Will the Employment Protection Law and the Fogape Law be enough to avoid massive bankruptcies of companies? Should the state help big companies?

-Regarding the Fogape, as I said, it seems to me well on the way, but unnecessarily restrictive. Today, the first priority is not new loans -necessary later for reactivation-, but helping companies to meet their current obligations. Regarding large companies, as there are strong and well-liquidized banks in Chile, as well as other financial intermediaries and eventual capital contributors, the solution must be negotiated between them and their creditors. As for state guarantees, I think that Corfo -as we did for the post-earthquake reconstruction of 27 / F- has a role to play, for example, in supporting not only SMEs, but the tourism sector, whose recovery is likely to take longer than the rest.

How much more can the BC do?

-The main function of the BC today is to create confidence in the liquidity provision of the economy. Rightly so, that’s what he’s been doing.

Do you agree to modify the Constitution so that the BC can buy Treasury bonds in the secondary market?

-There are two different prohibitions in Article 109 of the Constitution regarding the operations of the BC with the Treasury: one prevents it from acquiring public titles, the other prevents it from granting direct or indirect credit. The first excludes from the monetary policy arsenal a common instrument in other countries -the so-called “repos” with Treasury bonds-, as well as the term purchase of such bonds, which, very exceptionally, has been used in the USA. and Europe in the past financial crisis and lately too. Lifting this limitation may be useful in the future, but it is neither urgent nor necessary today. The BC can make monetary policy or deliver liquidity aid, either by buying bonds, for example bank, or by delivering lines of credit, either guaranteed with bank placements or simply without guarantees (as was done in the 1980s). Introducing this constitutional amendment, besides being unnecessary, is disturbing, since it confuses public opinion and alters expectations. The issue arises when there are growing needs for state financing and it is not necessary to look underwater to warn that lifting the restriction could serve for the BC to indirectly provide, through the purchase of state securities to the BancoEstado or other banks, financing to cover its large deficit .

And wouldn’t that option be valid for emergencies?

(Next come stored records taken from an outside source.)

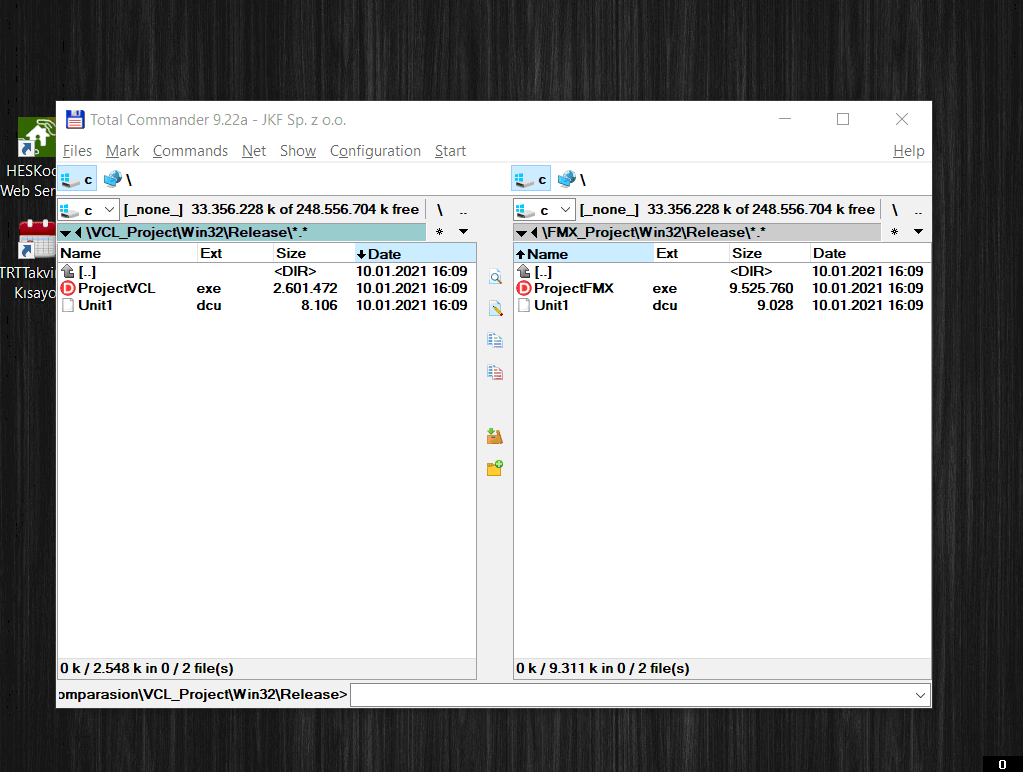Open the Configuration menu
This screenshot has width=1023, height=772.
pyautogui.click(x=375, y=151)
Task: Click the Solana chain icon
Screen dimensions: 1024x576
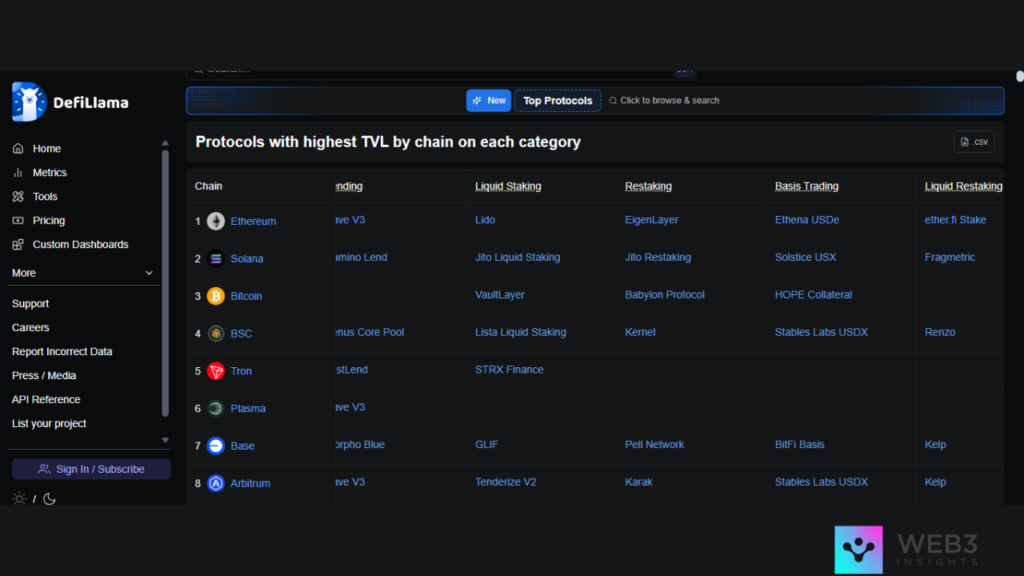Action: (x=216, y=258)
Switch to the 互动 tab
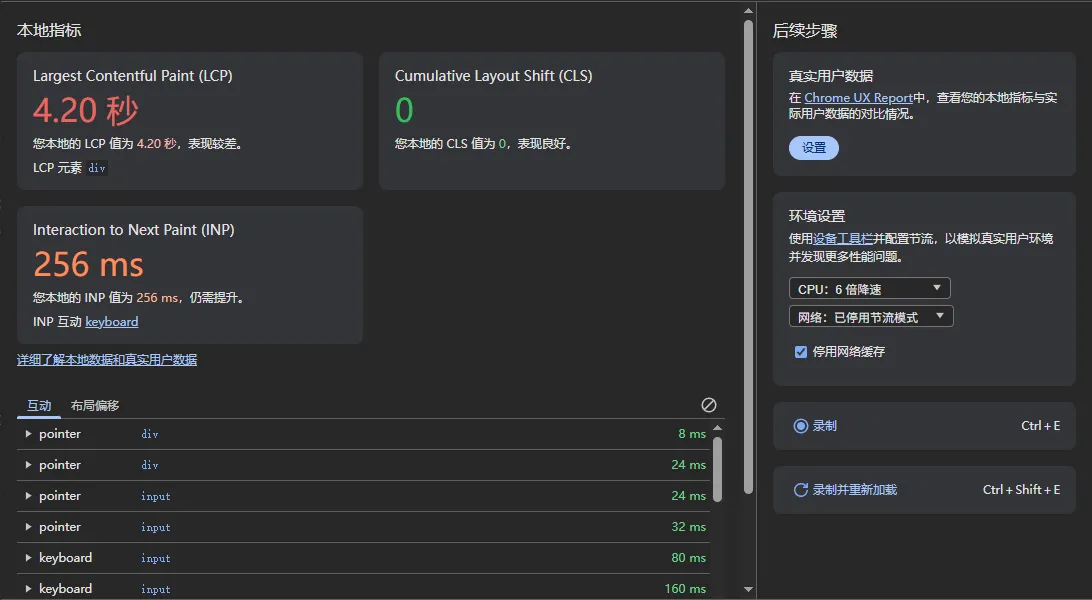 pyautogui.click(x=39, y=406)
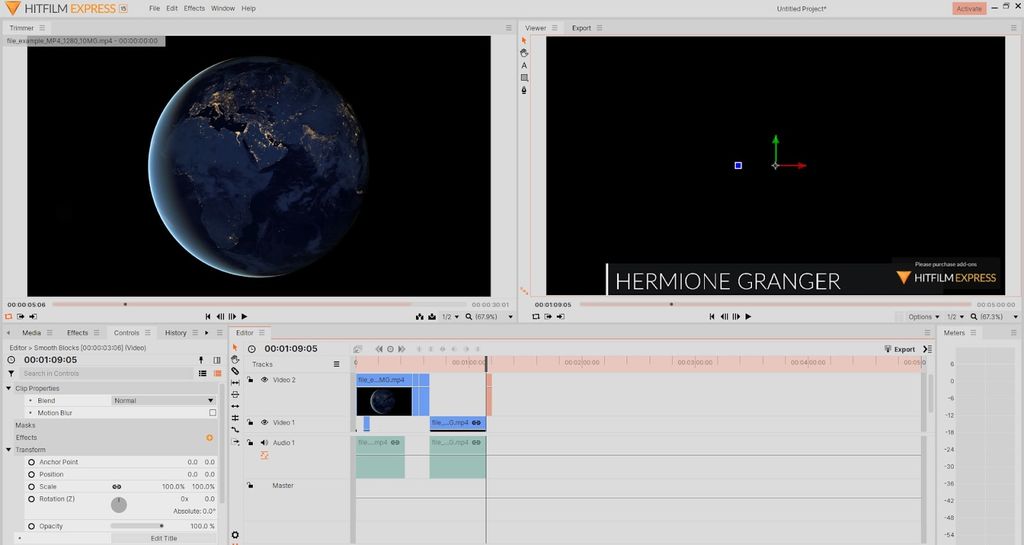Play the Viewer preview
Viewport: 1024px width, 545px height.
748,317
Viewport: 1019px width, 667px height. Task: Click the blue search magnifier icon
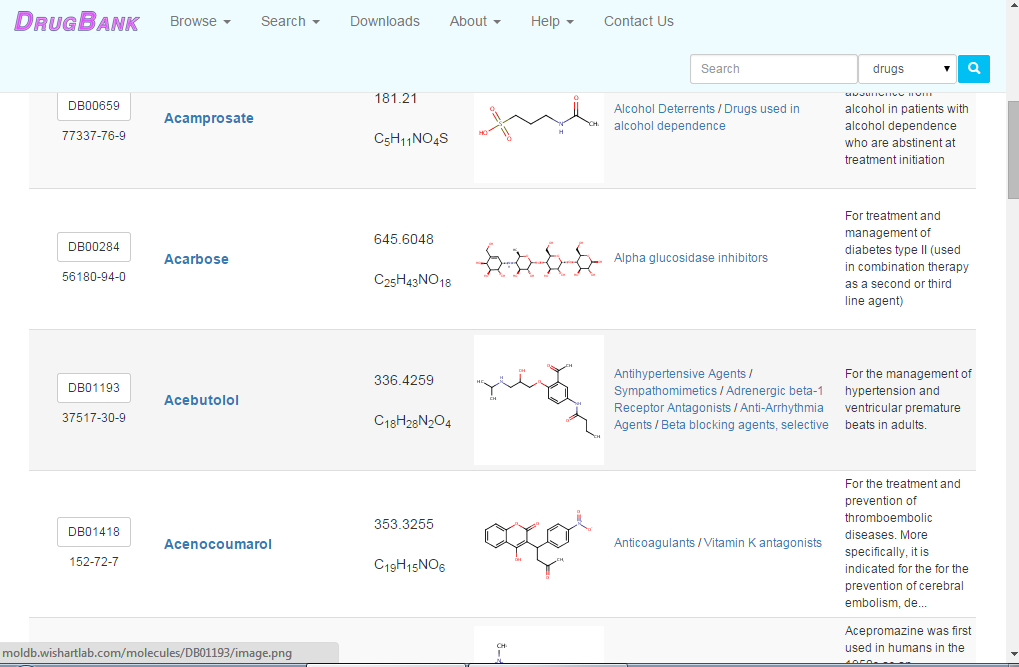coord(972,68)
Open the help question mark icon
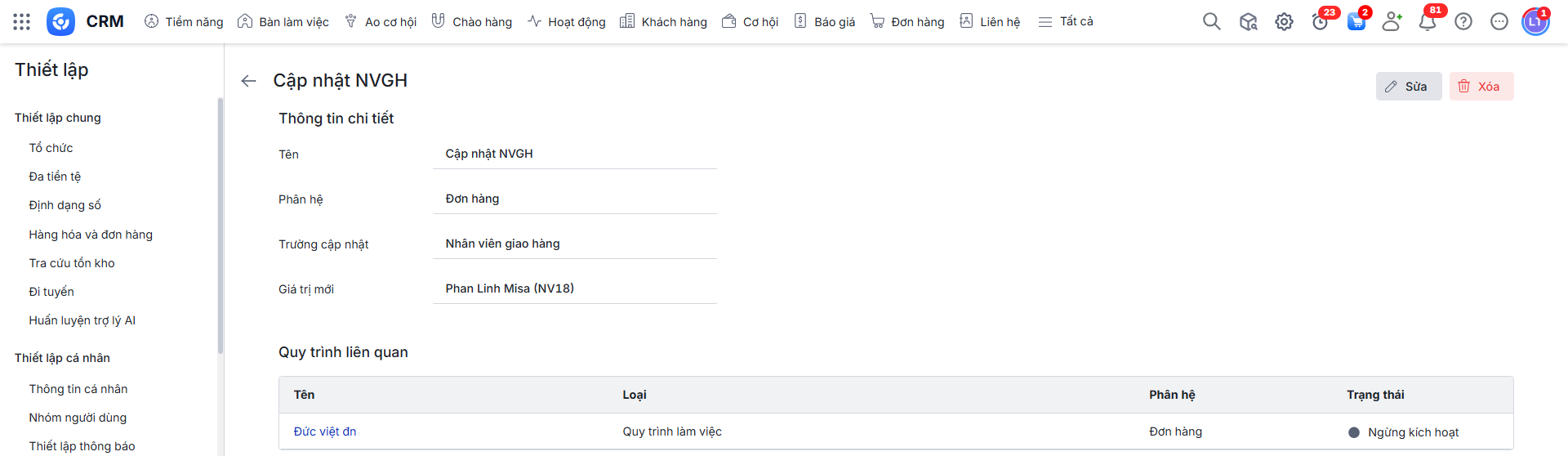1568x456 pixels. click(1463, 22)
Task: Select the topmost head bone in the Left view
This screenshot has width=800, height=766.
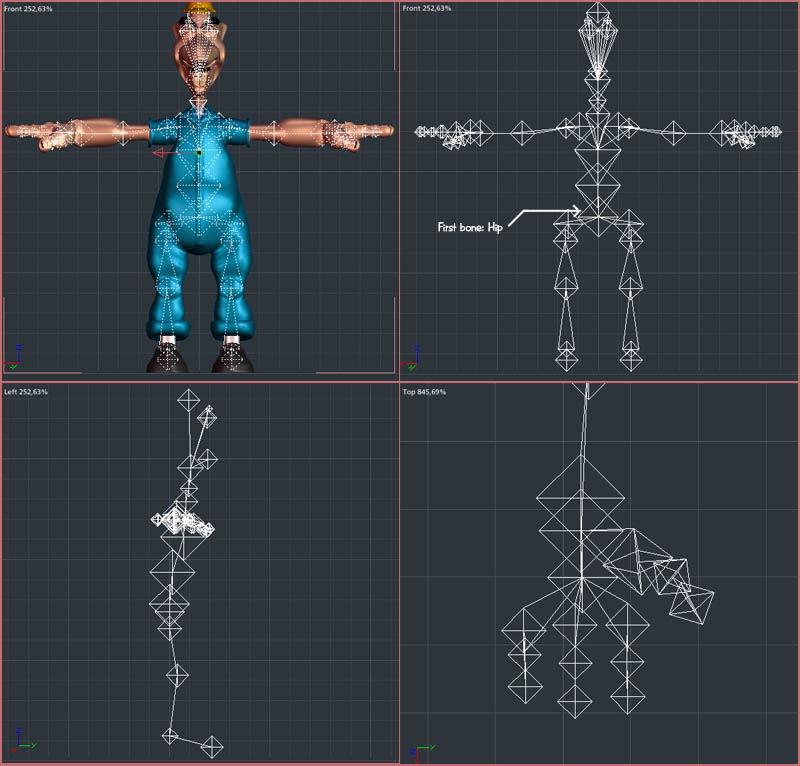Action: (x=189, y=400)
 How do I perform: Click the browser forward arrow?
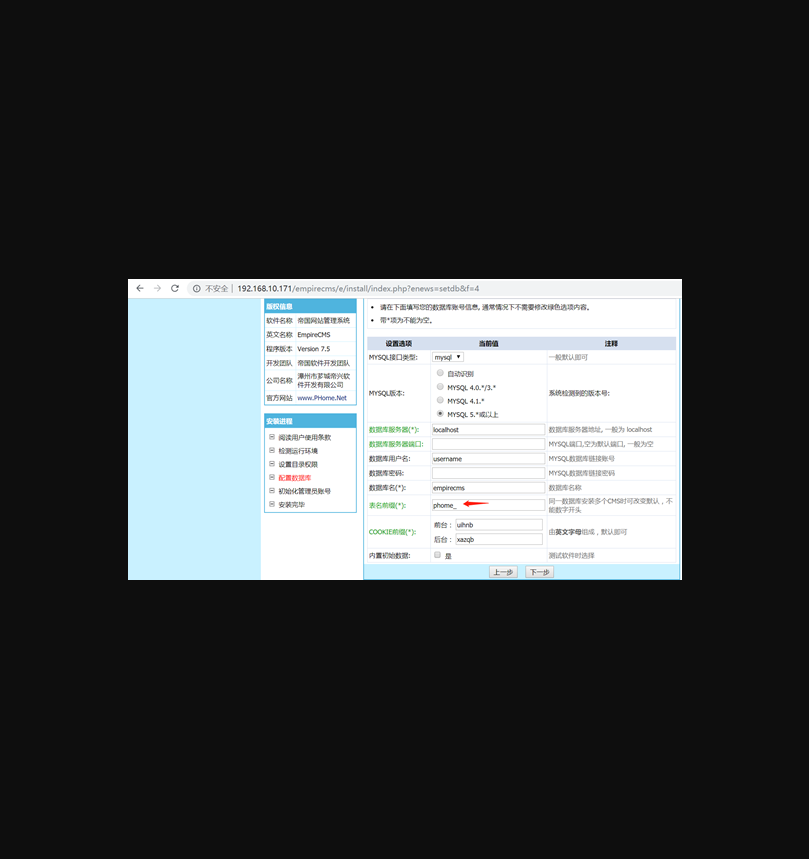pos(157,288)
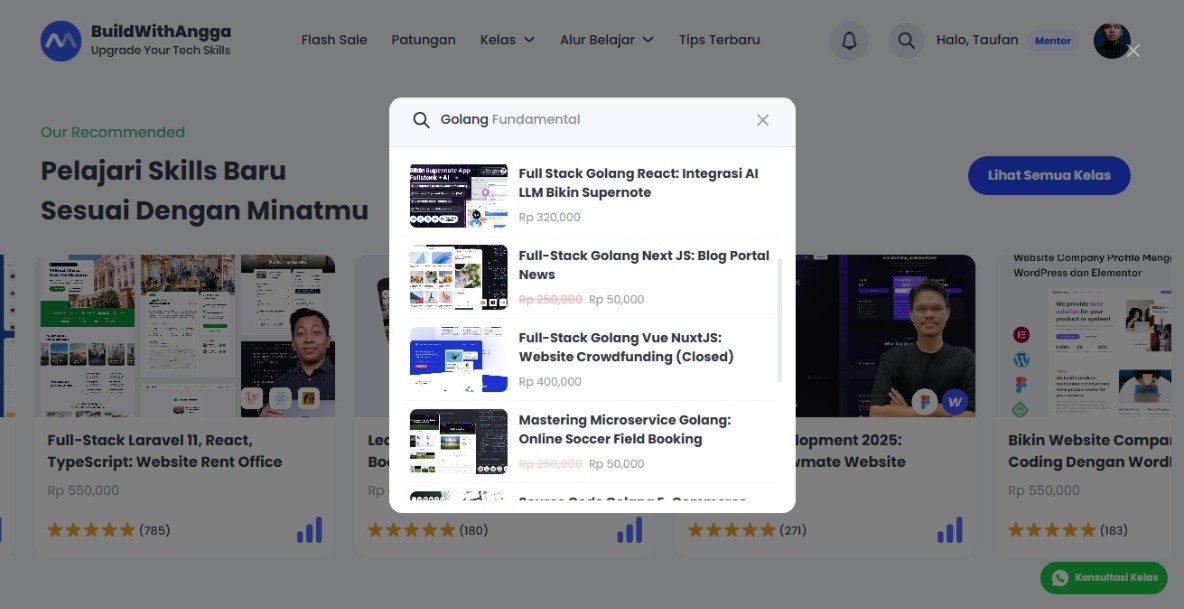Click the green diamond icon on the rightmost card
1184x609 pixels.
pos(1021,409)
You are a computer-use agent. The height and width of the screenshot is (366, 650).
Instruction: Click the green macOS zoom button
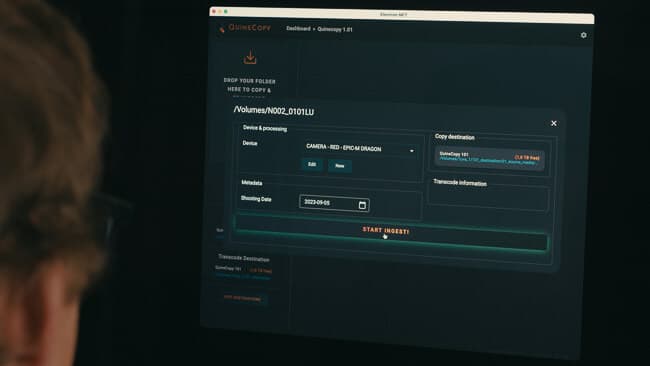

No, the constitutional provision that prevents the BC from granting direct or indirect credits to the Treasury is very healthy, and it should be interpreted as an impediment to all types of financing from the State. The reason is simple: except very marginally or occasionally, a BC is not a new source of financing and the funds that it can contribute to the Treasury, in the long run, always come from inflation (which acts as an inefficient, regressive and unregulated tax) ), or from its own debt placements in the market, which are equivalent to those that could be made directly by the Treasury. It does not seem responsible to me to open this discussion today, in the presence of very high fiscal requirements and on the brink of an unpredictable constitutional process, in which until now the BC seemed untouched. Whoever doubts the consequences of untying confidence in fiscal and monetary discipline, just look to the other side of the mountain range.

With all the bad things about this pandemic, there are those who glimpse an opportunity, and in fact the President has returned over 20% approval. How do you see the government moving forward and the country in two to three years?

-It is still too early to assess the political effects of this catastrophe. What the citizens of President Piñera and his government value most is their management capacity. A situation as serious as today makes management more valued than empathy. And, for now, the administration of the government has been agile, realistic and effective. Of course there is still bad news in health and economics. Regarding the future, the greatest risk is the return of violence, political confrontation and constitutional uncertainty. But the harshness of winter will help to land expectations, to value the country that we have built among all-despite its shortcomings-and to feel that we all sail in the same boat, so we had better row all the same way.